--- YOUR GOAL ---
In the copy, include all of the listing exactly and none of its pictures.

━━━━━━━━━━━━━━━━━━━━━━━━━━━━━━

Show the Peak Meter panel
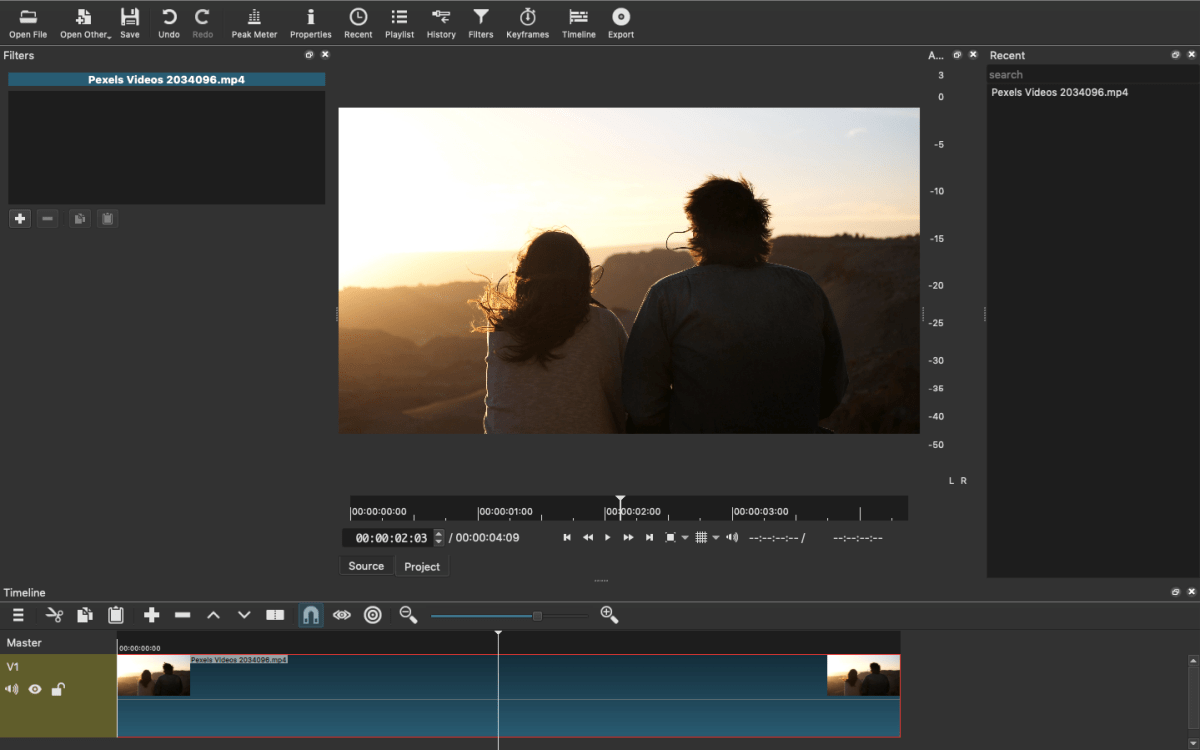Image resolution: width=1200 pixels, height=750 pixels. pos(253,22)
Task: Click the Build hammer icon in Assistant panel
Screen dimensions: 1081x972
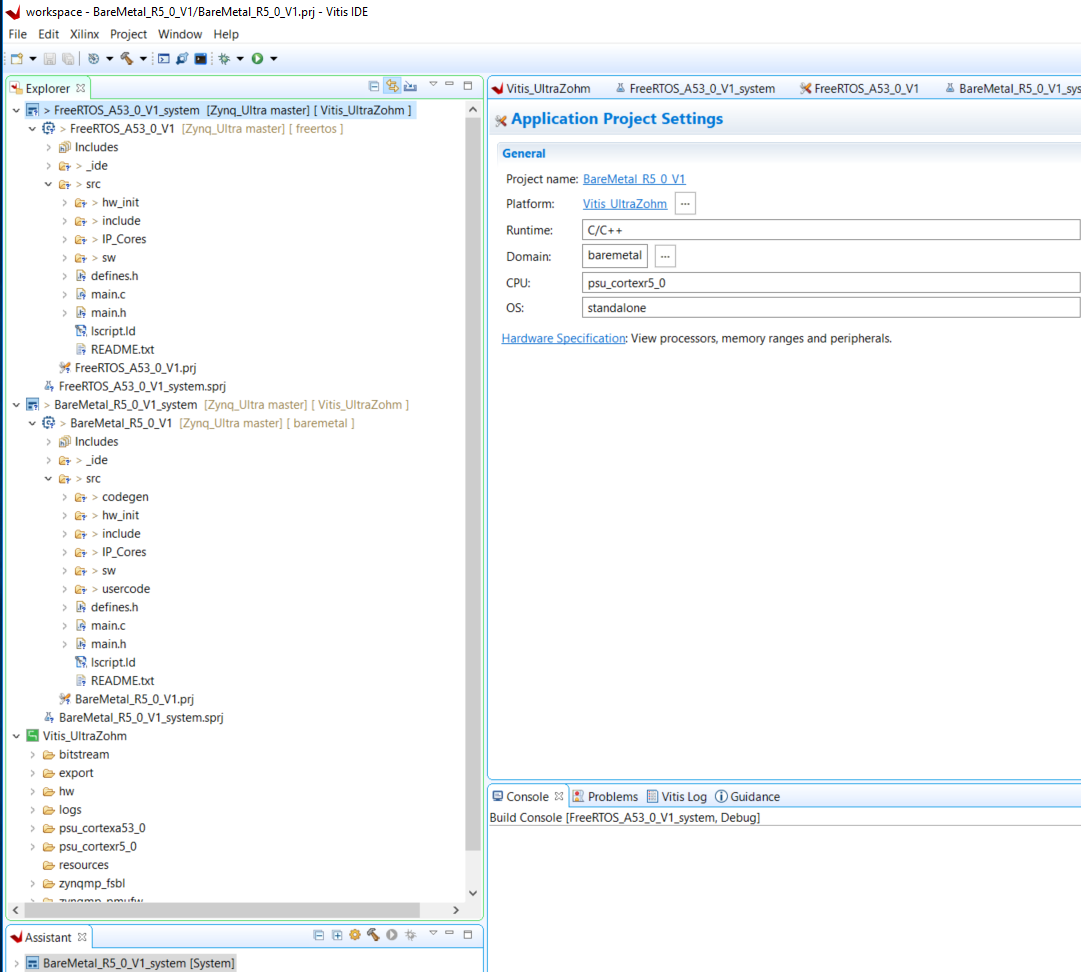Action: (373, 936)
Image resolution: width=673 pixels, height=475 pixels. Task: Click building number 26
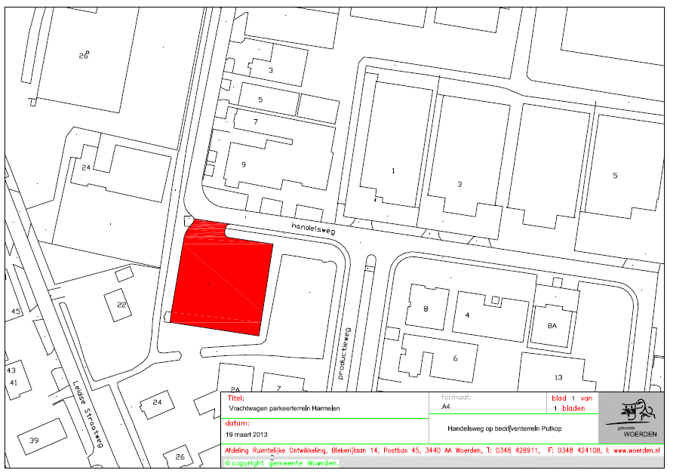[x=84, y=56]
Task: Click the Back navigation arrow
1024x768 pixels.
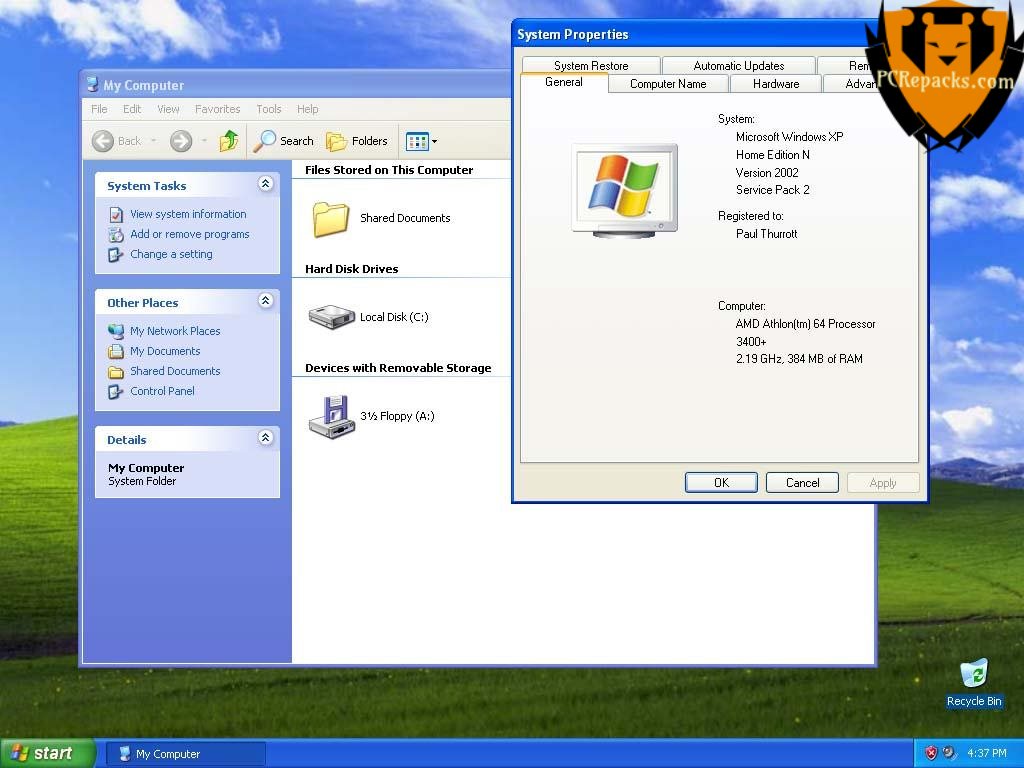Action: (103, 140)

━━━━━━━━━━━━━━━━━━━━━━━━━━━━━━

--- SOLUTION TO THIS TASK ---
Show the Peak Meter panel
Image resolution: width=1200 pixels, height=750 pixels. pos(253,22)
Task: Click the Build hammer icon in Assistant panel
Screen dimensions: 1081x972
Action: (373, 936)
Image resolution: width=673 pixels, height=475 pixels. Task: Click building number 26
[x=84, y=56]
Task: Click the Back navigation arrow
1024x768 pixels.
Action: (103, 140)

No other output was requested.